• Cuplikan Halaman:
◇ ◇ ◇ ◇

Pemerintah terus berkomitmen dalam upaya peningkatan ketahanan kefarmasian dalam negeri khususnya dalam pengembangan fitofarmaka. Di Undang-Undang Nomor 17 Tahun 2023 tentang Kesehatan Pasal 325 juga disebutkan bahwa penelitian dan pengembangan obat bahan alam ditujukan untuk mewujudkan kemandirian industri farmasi nasional.
Direktur Ketahanan Kefarmasian dan Alat Kesehatan Roy Himawan mengatakan Indonesia dianugerahi kekayaan sumber daya hayati yang potensial untuk pengembangan fitofarmaka yang harus dimanfaatkan sepenuhnya. Kekayaan biodiversity dan kemampuan dalam penyediaan bahan baku merupakan modal dasar untuk mendukung pengembangan obat bahan alam.

◇ ◇ ◇ ◇

• Tugas yang Dikerjakan:
A. Tuliskan kembali bagian cuplikan halaman di atas antara "Pemerintah terus berkomitmen" dan "obat bahan alam.", termasuk kedua batas itu.
B. Menurut cuplikan halaman di atas, pasal berapa dalam Undang-Undang Nomor 17 Tahun 2023 tentang Kesehatan yang menyebutkan tujuan penelitian dan pengembangan obat bahan alam?

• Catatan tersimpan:
◇ ◇ ◇ ◇

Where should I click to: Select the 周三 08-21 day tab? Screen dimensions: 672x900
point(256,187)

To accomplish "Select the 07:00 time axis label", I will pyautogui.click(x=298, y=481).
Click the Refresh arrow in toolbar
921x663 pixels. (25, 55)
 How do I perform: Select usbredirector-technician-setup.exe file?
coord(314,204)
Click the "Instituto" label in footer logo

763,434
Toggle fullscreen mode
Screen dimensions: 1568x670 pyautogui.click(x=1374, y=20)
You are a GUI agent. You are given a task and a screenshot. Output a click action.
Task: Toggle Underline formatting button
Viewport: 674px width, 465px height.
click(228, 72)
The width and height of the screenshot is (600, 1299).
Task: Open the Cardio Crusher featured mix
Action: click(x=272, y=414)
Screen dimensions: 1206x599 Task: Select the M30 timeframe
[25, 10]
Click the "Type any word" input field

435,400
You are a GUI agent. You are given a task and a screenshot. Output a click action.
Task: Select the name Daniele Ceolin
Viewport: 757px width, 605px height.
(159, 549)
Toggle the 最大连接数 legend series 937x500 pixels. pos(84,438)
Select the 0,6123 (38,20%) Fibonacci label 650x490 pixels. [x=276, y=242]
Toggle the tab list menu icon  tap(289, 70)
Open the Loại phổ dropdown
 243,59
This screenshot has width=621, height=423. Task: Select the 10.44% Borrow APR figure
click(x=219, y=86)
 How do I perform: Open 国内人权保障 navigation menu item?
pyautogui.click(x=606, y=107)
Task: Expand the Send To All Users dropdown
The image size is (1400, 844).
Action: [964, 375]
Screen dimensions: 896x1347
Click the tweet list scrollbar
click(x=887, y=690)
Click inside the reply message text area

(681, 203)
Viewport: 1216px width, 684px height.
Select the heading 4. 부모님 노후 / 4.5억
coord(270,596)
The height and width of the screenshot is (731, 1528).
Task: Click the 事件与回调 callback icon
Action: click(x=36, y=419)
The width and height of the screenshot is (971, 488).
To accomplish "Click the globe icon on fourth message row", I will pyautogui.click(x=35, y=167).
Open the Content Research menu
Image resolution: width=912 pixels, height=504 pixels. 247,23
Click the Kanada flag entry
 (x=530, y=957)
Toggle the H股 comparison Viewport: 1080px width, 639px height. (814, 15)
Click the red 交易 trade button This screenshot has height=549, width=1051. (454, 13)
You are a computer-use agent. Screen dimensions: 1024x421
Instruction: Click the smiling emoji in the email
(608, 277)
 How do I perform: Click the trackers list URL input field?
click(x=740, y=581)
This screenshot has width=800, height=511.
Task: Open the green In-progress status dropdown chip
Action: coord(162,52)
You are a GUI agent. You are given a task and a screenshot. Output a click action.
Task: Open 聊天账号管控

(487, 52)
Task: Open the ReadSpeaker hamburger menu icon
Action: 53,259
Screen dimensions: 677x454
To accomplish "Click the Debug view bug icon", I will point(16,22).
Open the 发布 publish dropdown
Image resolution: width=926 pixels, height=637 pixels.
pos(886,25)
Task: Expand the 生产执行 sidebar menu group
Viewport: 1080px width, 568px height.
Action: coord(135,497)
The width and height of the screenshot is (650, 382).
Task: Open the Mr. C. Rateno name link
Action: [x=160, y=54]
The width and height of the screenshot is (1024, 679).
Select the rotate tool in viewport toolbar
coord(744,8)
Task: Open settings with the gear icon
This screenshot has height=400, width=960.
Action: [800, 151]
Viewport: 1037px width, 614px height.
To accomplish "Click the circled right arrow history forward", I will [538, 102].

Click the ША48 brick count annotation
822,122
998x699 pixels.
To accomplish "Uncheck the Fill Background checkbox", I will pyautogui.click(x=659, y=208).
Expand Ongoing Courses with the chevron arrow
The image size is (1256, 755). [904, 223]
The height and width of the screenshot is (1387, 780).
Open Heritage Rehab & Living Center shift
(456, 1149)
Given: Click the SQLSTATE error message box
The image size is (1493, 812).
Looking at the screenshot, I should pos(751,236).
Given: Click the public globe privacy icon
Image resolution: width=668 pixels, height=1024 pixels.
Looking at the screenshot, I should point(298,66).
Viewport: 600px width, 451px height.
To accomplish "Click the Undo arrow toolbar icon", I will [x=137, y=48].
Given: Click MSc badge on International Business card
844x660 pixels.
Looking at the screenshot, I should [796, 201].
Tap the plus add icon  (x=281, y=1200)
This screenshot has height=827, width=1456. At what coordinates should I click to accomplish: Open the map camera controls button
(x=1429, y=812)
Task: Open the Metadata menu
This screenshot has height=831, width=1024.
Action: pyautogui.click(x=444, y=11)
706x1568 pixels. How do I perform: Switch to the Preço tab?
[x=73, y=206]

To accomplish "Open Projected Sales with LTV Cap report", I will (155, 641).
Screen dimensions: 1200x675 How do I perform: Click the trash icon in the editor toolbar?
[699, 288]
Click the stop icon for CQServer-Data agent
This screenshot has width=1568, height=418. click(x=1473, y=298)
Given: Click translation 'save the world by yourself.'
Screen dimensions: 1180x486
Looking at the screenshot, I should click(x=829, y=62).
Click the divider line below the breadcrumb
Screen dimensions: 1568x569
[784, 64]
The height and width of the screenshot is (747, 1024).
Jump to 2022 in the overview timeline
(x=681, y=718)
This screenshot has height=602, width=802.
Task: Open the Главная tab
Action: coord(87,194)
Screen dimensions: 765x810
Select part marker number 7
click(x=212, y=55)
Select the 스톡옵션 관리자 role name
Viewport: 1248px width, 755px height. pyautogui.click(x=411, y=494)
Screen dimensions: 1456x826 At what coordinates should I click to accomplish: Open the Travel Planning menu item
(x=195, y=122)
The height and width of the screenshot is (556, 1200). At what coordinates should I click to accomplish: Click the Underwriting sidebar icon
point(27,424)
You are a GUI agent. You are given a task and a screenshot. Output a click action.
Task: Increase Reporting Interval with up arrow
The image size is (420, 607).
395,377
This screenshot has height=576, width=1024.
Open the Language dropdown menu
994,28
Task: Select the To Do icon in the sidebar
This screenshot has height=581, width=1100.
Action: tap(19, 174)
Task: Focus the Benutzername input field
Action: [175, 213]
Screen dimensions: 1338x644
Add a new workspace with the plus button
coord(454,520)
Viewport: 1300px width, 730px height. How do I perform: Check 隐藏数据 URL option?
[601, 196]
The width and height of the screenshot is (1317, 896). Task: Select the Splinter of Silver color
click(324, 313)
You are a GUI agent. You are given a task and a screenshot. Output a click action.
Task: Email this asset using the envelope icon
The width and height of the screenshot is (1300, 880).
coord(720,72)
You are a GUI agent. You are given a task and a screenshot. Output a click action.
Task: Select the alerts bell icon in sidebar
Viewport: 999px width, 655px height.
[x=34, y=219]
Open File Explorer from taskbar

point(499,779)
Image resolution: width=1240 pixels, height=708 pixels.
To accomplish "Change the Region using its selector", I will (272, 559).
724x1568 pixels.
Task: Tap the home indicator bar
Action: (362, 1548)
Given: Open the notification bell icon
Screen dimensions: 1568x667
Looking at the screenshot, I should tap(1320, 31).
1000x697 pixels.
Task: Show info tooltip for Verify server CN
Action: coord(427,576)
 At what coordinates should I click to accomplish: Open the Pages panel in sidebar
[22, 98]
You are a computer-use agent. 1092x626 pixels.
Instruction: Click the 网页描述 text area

◇ ◇ ◇ ◇

• Hasil per Tugas:
A.
Pemerintah terus berkomitmen dalam upaya peningkatan ketahanan kefarmasian dalam negeri khususnya dalam pengembangan fitofarmaka. Di Undang-Undang Nomor 17 Tahun 2023 tentang Kesehatan Pasal 325 juga disebutkan bahwa penelitian dan pengembangan obat bahan alam ditujukan untuk mewujudkan kemandirian industri farmasi nasional.
Direktur Ketahanan Kefarmasian dan Alat Kesehatan Roy Himawan mengatakan Indonesia dianugerahi kekayaan sumber daya hayati yang potensial untuk pengembangan fitofarmaka yang harus dimanfaatkan sepenuhnya. Kekayaan biodiversity dan kemampuan dalam penyediaan bahan baku merupakan modal dasar untuk mendukung pengembangan obat bahan alam.

B. Tujuan itu disebutkan dalam Pasal 325.